Hanjin Shipping has torn up the charter of a Seaspan containership at the heart of a US dispute.

The move comes shortly after a Seaspan executive said the company has no more exposure to the South Korean liner operator, which is undergoing a court-supervised restructuring.

"We're out of Hanjin now," said chief operating officer Peter Curtis at a Vancouver press briefing without explaining further.

A lawyer for the South Korean liner operator said in an email to a US creditor that Hanin has handed back the 4,590-teu Seaspan Efficiency (built 2003), according to filings with the US Bankruptcy Court in New Jersey.

"I was informed this morning that the foreign representative terminated the charter for the Seaspan Efficiency on October 15, 2016," wrote Cole Schotz lawyer Ilana Volkov, referring to Hanjin's trustee in South Korea.

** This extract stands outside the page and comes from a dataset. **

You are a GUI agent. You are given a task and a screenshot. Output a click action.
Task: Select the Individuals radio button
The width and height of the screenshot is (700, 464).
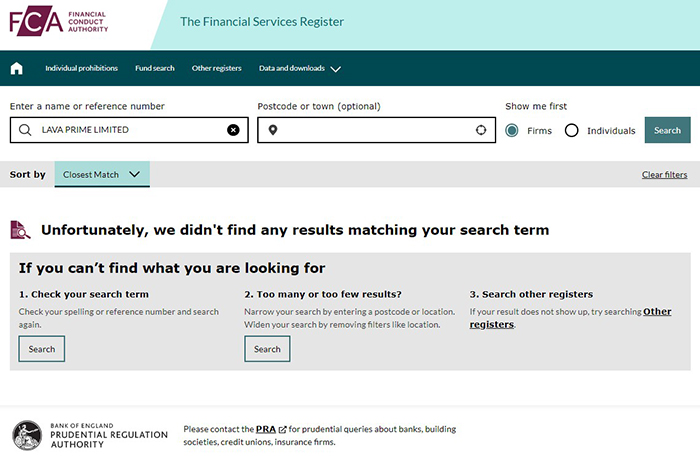[x=572, y=130]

The ship is one of three in New York-listed Seaspan's core fleet on charter to Hanjin, in addition to four vessels that joint venture Grand China Intermodal Investments has on charter to the South Korean company.

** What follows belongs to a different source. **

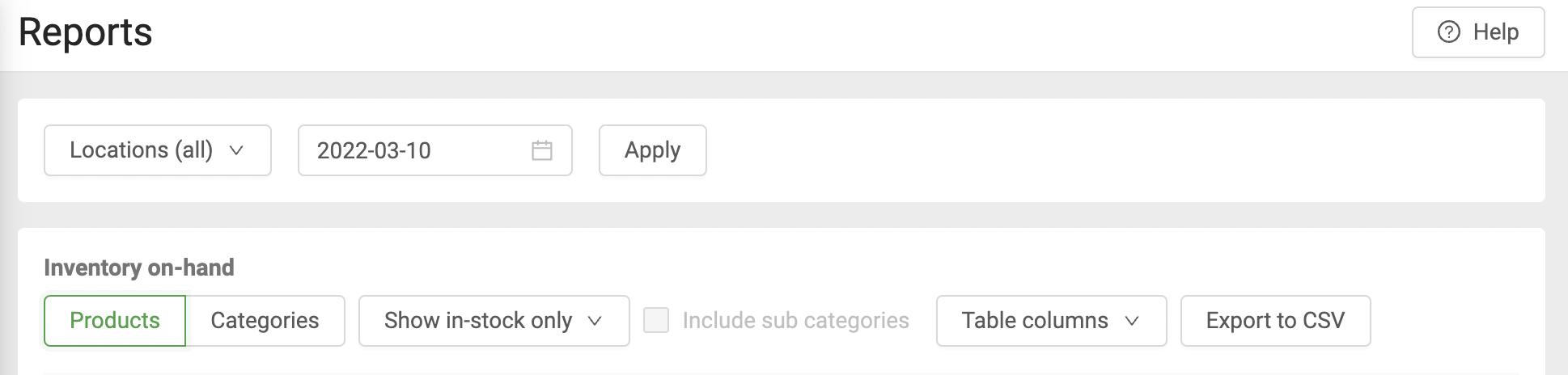Open the Locations (all) dropdown
The width and height of the screenshot is (1568, 375).
(x=157, y=150)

The Seaspan Efficiency is expected to be scrapped.

As TradeWinds has reported, lawyers for bunker supplier OceanConnect filed an arrest lawsuit in a federal court in New York last week in an effort to arrest the ship once it came off charter and was no longer protected by the shield Hanjin's South Korean restructuring proceedings.

But vessel tracking data show that the Seaspan Efficiency has left US waters.

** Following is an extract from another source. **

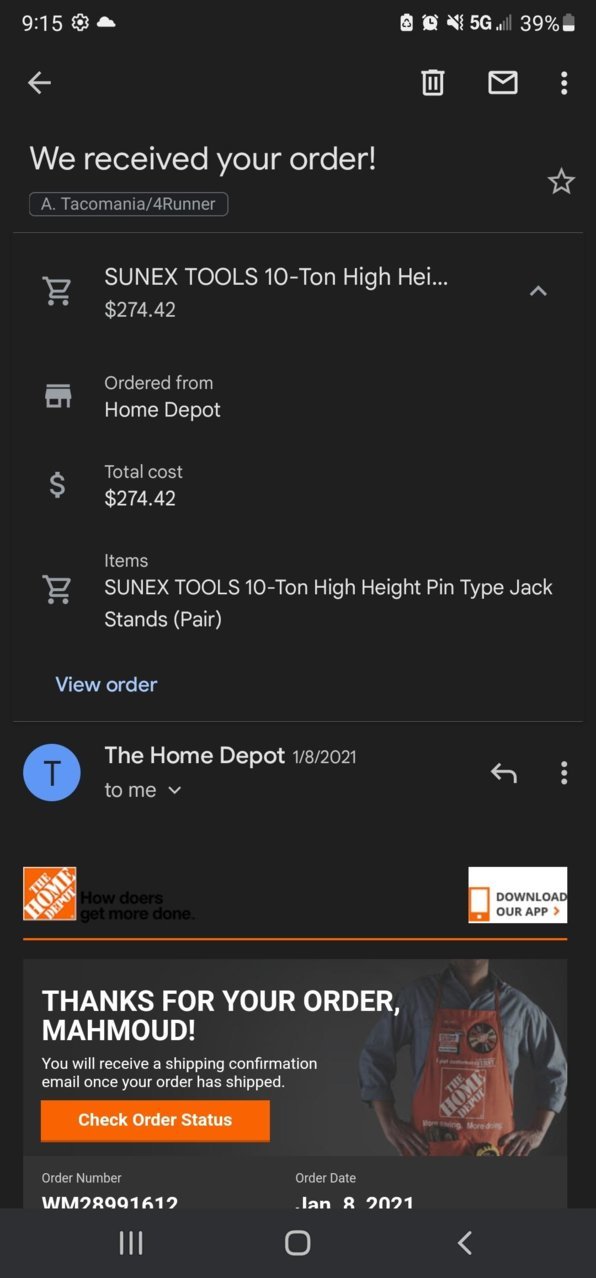Viewport: 596px width, 1278px height.
Task: Tap the A. Tacomania/4Runner label chip
Action: [129, 204]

OceanConnect's lawyers said in court papers that the it Hanjin's lawyers used "deception" by failing to inform them of the charter termination before the ship left port.

"The Seaspan Efficiency is now well on its way to be scrapped, and Oceanconnect Marine Inc is left without any recourse to enforce its maritime lien in the amount of at least $837,338.76, despite having to incur significant attorneys’ fees in order to attempt to enforce its maritime lien rights," wrote the lawyers at Simms Showers and Wasserman, Jurista & Stolz.

Efforts to reach Hanjin's New Jersey lawyer were not immediately successful.

The status of Seaspan's other ships on charter to Hanjin is not addressed in the court filings.

Amit Mehrotra, a shipping analyst for Deutsche Bank, was unworried about the cancellation of the Seaspan Efficiency charter, since the Hanjin contracts represent a fraction of Seaspan's earnings before interest, depreciation, taxes and amortisation.

"You’re talking about 5% of the Ebidta of ha company that is generating a lot of Ebitda to begin with, so I’m not overly concerned," he said.